The archivedLogFilenamePattern property controls the rolling behaviour.
The rolling policy is determined from the filename pattern, e.g. a pattern with a minute precision date format will be rolled every minute.
The following is an example of an appender that rolls based on the size of the log file:
- type: file
currentLogFilename: logs/app.log
# The name pattern, where i a sequential number indicating age, where 1 is the most recent
archivedLogFilenamePattern: logs/app-%i.log
# The maximum number of rolled files to keep
archivedFileCount: 10
# The maximum size of a log file
maxFileSize: "100MB"
logFormat: "%-6level [%d{\"yyyy-MM-dd'T'HH:mm:ss.SSS'Z'\",UTC}] [%t] %logger - %X{code} %msg %n"

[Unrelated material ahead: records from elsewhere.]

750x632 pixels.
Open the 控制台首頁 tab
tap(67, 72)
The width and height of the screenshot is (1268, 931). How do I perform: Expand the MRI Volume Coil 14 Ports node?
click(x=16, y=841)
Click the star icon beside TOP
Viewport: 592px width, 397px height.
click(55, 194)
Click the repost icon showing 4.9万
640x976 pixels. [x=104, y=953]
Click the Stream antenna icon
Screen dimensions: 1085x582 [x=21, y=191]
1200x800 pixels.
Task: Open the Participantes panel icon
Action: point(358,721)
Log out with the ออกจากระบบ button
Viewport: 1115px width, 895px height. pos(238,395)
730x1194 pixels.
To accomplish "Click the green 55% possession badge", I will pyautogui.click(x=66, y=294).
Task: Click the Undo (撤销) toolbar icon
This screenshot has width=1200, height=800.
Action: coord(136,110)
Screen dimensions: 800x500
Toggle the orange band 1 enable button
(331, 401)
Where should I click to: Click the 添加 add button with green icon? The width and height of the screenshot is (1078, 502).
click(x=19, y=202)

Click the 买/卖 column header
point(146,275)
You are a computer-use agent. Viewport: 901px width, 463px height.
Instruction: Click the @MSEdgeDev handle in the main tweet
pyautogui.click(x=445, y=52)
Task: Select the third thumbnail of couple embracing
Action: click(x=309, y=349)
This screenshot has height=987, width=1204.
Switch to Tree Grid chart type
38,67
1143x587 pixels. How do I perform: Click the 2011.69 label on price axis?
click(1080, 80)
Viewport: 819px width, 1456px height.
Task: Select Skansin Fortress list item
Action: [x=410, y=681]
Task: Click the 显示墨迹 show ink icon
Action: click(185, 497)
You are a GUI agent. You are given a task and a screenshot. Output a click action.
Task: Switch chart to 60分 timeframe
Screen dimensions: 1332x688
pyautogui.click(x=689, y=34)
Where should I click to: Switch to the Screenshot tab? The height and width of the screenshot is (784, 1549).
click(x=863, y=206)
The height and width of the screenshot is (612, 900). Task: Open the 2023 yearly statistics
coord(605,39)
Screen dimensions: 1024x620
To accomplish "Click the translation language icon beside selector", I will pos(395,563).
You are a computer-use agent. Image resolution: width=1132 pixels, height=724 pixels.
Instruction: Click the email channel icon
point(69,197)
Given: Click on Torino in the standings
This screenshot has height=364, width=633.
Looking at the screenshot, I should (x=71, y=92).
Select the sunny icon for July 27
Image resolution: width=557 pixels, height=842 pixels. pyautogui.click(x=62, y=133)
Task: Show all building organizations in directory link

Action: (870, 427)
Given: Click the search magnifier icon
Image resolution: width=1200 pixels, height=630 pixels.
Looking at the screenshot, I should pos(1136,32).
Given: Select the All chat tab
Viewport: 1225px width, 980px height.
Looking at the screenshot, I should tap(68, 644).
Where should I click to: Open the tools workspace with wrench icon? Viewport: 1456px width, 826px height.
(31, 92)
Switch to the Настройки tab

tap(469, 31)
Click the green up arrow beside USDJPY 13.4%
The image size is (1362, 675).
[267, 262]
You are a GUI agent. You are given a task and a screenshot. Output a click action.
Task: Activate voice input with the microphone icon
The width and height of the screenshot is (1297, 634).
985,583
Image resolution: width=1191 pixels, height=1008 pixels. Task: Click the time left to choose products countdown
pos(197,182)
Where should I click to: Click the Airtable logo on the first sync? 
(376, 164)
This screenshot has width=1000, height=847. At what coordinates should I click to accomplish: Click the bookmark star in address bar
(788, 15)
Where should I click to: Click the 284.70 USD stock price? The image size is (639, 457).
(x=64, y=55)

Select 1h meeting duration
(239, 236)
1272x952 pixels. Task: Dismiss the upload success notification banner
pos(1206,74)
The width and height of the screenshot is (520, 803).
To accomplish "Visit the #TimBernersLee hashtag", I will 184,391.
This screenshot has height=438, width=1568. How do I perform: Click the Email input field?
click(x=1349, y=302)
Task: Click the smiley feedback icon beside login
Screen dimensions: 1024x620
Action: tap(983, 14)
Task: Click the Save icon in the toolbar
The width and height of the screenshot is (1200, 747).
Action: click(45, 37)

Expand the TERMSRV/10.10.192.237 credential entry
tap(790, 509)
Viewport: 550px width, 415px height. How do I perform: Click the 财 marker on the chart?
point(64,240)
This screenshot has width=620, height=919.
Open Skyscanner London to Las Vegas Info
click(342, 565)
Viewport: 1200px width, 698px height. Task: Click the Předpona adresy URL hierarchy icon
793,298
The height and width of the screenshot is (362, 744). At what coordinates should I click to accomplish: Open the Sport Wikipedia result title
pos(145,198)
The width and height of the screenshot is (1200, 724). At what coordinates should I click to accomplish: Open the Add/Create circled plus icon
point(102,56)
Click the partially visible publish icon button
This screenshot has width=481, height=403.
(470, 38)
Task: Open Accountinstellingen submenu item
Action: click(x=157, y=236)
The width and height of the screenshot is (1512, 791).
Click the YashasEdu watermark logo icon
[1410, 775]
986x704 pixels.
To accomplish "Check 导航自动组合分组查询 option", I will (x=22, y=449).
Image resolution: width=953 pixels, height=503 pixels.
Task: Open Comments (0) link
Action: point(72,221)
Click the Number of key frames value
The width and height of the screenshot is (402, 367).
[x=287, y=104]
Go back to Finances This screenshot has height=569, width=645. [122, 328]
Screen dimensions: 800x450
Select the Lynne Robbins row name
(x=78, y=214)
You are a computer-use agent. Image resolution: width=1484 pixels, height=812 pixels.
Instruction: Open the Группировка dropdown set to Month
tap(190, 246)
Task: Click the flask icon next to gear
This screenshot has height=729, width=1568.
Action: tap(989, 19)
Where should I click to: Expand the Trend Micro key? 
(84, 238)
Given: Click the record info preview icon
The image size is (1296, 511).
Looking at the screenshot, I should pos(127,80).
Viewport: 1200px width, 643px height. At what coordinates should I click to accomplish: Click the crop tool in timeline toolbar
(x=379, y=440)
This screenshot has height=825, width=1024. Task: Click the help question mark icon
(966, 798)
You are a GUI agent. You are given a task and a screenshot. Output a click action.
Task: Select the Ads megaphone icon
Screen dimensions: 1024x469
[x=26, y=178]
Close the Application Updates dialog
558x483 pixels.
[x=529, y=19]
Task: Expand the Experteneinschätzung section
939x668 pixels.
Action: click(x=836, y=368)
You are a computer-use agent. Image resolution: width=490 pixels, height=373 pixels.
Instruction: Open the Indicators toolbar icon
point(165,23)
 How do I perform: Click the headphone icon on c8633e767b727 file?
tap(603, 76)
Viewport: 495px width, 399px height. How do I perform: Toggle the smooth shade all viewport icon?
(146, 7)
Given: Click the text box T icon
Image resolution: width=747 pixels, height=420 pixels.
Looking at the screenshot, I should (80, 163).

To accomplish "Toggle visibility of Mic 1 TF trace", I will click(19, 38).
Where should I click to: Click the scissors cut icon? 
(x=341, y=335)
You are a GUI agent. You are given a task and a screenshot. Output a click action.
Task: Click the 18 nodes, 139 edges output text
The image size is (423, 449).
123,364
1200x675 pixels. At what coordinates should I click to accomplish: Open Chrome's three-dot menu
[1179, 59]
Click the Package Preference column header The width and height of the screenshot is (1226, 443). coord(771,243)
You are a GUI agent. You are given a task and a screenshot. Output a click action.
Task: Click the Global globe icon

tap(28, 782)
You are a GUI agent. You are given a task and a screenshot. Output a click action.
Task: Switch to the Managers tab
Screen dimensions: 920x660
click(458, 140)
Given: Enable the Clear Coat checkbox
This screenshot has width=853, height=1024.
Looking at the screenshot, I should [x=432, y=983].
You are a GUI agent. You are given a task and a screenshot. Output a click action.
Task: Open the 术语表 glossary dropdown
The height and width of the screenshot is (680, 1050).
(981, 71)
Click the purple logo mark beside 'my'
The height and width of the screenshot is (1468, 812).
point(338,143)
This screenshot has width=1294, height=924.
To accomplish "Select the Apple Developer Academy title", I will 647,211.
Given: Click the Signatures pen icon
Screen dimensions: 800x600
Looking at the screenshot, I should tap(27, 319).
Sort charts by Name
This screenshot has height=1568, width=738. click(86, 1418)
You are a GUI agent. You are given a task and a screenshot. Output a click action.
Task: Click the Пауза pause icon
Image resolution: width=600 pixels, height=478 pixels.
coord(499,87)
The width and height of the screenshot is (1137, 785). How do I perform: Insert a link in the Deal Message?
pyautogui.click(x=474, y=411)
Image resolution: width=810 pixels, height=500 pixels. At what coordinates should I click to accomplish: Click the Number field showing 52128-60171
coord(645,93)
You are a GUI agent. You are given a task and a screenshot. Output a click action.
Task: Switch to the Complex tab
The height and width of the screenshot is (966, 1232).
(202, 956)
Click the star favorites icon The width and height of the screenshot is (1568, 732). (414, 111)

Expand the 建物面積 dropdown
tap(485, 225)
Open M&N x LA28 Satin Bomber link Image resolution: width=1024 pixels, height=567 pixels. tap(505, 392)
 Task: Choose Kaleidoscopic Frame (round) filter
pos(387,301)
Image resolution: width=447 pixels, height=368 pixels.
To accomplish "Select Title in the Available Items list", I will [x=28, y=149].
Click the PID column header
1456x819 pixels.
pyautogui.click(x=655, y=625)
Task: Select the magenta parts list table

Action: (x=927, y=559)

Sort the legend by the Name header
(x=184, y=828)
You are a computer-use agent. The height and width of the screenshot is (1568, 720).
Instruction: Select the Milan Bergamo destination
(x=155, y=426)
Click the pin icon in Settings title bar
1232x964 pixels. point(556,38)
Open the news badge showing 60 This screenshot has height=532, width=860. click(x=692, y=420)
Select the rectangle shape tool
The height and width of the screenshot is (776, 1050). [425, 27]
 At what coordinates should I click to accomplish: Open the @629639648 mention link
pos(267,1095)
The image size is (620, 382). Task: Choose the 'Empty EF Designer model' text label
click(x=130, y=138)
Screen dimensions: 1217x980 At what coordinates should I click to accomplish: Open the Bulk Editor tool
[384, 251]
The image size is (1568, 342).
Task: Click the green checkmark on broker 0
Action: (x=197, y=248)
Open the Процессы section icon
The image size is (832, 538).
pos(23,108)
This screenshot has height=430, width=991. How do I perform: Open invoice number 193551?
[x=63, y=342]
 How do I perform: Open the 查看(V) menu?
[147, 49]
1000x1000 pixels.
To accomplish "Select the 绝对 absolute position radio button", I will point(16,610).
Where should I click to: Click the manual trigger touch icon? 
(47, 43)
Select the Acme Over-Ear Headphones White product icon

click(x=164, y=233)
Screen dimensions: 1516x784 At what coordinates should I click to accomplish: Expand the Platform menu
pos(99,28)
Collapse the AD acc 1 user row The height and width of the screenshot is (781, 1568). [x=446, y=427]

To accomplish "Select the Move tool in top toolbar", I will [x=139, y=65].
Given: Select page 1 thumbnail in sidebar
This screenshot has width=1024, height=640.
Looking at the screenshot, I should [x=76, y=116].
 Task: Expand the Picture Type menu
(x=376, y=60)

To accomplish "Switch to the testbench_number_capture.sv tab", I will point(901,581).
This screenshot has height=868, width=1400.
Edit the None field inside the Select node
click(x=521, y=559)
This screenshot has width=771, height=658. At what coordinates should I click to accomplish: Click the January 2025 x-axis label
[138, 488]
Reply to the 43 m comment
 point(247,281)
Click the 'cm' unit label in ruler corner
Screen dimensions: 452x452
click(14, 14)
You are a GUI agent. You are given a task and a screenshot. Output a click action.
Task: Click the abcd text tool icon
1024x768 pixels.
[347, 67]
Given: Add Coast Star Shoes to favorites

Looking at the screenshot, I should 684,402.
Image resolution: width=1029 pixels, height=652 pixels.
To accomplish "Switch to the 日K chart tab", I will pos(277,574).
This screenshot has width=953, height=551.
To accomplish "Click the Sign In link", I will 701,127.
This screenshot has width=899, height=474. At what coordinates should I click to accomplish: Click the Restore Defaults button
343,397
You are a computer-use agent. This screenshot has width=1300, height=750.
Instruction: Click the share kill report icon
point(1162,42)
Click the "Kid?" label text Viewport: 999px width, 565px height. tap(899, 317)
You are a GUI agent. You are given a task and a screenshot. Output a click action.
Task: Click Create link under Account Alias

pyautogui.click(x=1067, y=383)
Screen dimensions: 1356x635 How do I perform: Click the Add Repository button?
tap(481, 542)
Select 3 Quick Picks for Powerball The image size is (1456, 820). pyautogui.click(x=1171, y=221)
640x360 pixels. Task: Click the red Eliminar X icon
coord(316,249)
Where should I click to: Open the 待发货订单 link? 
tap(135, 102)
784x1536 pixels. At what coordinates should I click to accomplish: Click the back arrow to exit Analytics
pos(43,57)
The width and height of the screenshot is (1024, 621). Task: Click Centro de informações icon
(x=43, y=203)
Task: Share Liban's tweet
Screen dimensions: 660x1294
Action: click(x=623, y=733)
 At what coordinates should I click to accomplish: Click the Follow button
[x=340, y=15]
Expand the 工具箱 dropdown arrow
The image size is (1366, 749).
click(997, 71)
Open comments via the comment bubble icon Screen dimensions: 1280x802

The following is an example of an appender that rolls every minute to gzipped files:
- type: file
currentLogFilename: logs/app/app.log
# Rolled and gzipped every minute
archivedLogFilenamePattern: logs/app/app-%d{yyyy-MM-dd'T'HH:mm}.log.gz
# One week using minute files
archivedFileCount: 10080
logFormat: "%-6level [%d{\"yyyy-MM-dd'T'HH:mm:ss.SSS'Z'\",UTC}] [%t] %logger - %X{code} %msg %n"
Warning
Log file rolling is event based, so a file will only roll when a new message arrives that would require a roll to happen. This means that if the application is idle for a long period with no log output then the un-rolled file will remain active until a new message arrives to trigger it to roll. For example, if Stroom is unused overnight, then the last log message from the night before will not be rolled until a new messages arrive in the morning.
For this reason, archivedFileCount should be set to a value that is greater than the maximum time the application may be idle, else rolled log files may be deleted as soon as they are rolled.